** START OF Data rows **

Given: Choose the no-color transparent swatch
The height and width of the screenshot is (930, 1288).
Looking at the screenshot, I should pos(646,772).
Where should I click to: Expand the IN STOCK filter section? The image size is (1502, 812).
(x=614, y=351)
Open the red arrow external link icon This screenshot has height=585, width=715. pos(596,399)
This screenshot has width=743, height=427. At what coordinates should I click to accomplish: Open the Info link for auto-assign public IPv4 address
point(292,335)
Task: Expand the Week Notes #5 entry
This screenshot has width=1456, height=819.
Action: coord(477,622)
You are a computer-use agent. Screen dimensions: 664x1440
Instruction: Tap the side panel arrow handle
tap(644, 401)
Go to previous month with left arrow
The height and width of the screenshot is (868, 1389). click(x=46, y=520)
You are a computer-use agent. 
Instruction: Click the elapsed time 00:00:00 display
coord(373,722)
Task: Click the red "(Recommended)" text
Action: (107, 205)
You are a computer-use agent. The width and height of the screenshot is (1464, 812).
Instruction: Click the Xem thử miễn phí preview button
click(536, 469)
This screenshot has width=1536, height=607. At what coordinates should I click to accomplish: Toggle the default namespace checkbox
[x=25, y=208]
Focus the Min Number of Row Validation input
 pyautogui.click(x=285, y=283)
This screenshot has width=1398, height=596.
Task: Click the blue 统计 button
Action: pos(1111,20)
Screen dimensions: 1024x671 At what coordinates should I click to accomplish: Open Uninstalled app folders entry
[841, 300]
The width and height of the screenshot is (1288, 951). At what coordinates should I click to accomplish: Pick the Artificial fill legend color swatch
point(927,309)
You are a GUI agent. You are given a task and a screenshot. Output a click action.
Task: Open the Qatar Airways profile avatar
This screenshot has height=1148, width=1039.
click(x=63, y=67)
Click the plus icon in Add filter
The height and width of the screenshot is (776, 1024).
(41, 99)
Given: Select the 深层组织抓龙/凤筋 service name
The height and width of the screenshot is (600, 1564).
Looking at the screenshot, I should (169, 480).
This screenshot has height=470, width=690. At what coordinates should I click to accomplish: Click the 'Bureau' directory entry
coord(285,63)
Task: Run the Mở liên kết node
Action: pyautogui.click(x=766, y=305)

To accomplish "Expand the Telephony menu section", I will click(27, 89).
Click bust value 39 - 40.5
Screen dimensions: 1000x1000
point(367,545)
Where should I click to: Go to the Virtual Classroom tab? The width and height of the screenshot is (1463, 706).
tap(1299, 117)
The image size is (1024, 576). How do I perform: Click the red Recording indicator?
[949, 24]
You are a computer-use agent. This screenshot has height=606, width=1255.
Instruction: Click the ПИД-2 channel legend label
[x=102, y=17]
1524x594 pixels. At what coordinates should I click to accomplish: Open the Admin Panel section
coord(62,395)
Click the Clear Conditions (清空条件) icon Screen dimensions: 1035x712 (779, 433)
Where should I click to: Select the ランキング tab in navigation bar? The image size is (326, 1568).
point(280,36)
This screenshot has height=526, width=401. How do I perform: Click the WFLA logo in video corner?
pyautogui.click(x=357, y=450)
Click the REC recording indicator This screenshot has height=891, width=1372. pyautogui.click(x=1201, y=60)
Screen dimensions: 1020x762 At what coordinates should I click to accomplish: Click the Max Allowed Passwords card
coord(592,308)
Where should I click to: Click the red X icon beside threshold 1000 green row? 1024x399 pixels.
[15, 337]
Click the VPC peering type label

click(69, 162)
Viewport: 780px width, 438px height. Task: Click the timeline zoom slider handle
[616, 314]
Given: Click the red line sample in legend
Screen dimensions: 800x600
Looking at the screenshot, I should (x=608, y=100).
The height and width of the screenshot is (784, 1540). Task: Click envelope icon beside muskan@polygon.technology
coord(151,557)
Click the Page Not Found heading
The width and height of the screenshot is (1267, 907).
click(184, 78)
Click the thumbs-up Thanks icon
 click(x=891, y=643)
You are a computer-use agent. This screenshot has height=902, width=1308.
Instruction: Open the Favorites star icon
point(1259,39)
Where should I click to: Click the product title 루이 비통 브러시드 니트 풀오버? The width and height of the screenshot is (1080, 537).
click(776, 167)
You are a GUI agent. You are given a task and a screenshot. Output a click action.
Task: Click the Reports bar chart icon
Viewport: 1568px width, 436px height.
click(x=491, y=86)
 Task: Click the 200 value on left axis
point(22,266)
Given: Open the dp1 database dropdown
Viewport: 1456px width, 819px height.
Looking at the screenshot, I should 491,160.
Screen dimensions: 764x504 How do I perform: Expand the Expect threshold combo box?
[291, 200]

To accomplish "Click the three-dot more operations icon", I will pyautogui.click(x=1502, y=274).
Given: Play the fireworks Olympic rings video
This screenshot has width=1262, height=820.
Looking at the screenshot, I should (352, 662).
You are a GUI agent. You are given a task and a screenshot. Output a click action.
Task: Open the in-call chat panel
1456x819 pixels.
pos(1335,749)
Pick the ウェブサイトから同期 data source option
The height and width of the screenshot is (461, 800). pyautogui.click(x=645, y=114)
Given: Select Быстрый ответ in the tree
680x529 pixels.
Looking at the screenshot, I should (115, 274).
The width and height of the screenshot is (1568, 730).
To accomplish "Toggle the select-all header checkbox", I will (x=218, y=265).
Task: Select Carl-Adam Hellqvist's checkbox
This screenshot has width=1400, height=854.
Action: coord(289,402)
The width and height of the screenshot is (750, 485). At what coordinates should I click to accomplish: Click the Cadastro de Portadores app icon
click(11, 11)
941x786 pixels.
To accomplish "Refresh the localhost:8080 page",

** END OF Data rows **

• _Exercise directions_: Collect every line of the items above that contains the string "section", and copy each such line in full.

• _Response for this exercise_:
Where should I click to: Expand the IN STOCK filter section? The image size is (1502, 812).
To accomplish "Expand the Telephony menu section", I will click(27, 89).
1524x594 pixels. At what coordinates should I click to accomplish: Open the Admin Panel section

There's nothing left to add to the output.